All 12 members are convening for a meeting that runs today and tomorrow. At that meeting, members will propose recommendations for the MMRV vaccine and vaccines for covid-19 and hepatitis B, according to an agenda published on the CDC website.
Those are the recommendations for which Monarez says she was asked to provide “blanket approval.” “My worst fear is that I would then be in a position of approving something that reduces access [to] lifesaving vaccines to children and others who need them,” she said.

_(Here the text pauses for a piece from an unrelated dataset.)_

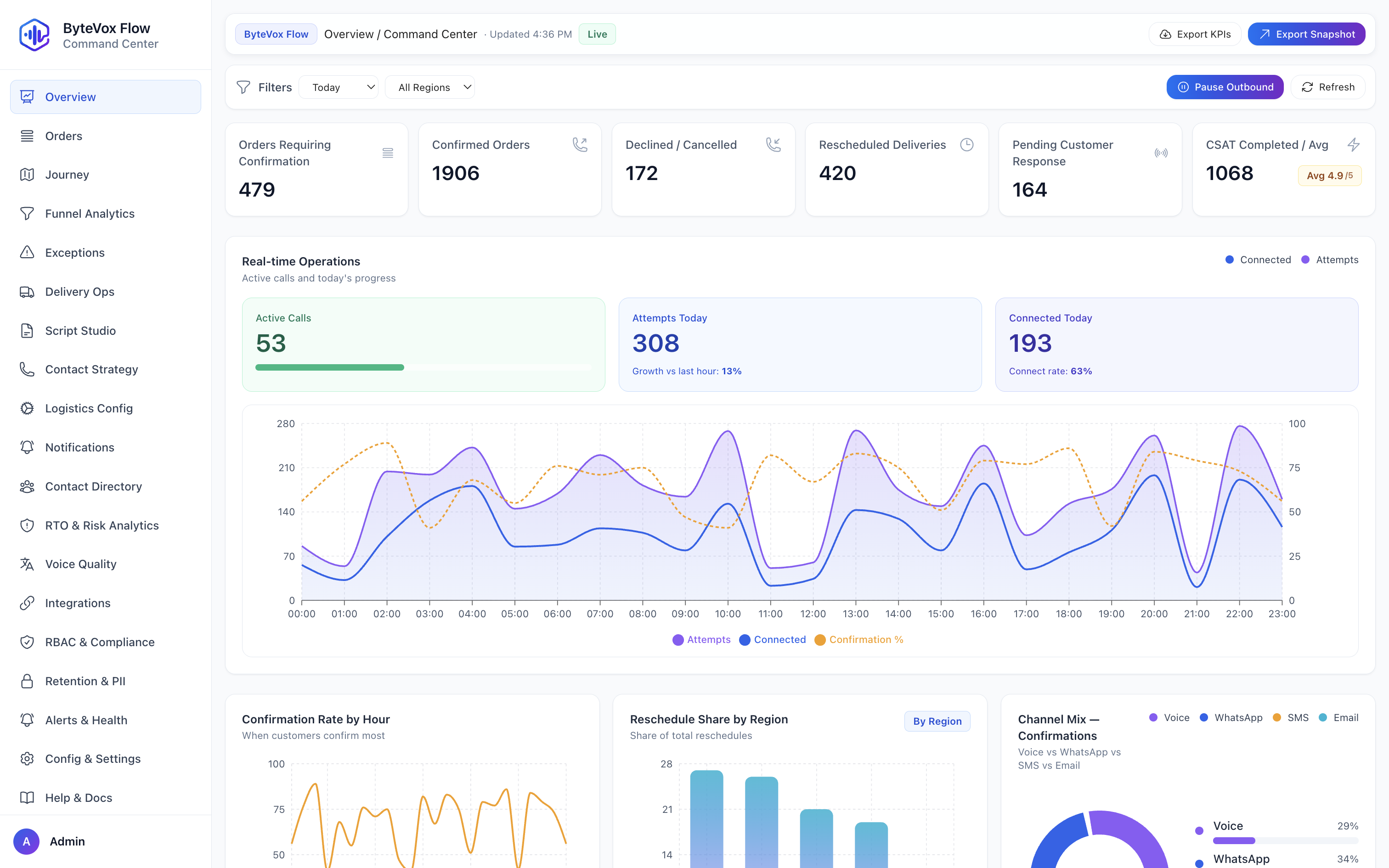This screenshot has width=1389, height=868.
Task: Select the Orders icon in the sidebar
Action: 27,135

We don’t yet know what those recommendations will be. But if they are approved, they could reshape access to vaccines for children and vulnerable people in the US. As six former chairs of the committee wrote for STAT: “ACIP is directly linked to the Vaccines for Children program, which provides vaccines without cost to approximately 50% of children in the US, and the Affordable Care Act that requires insurance coverage for ACIP-recommended vaccines to approximately 150 million people in the US.”
Drops in vaccine uptake have already contributed to this year’s measles outbreak in the US, which is the biggest in decades. Two children have died. We are already seeing the impact of undermined trust in childhood vaccines. As Monarez put it: “The stakes are not theoretical.”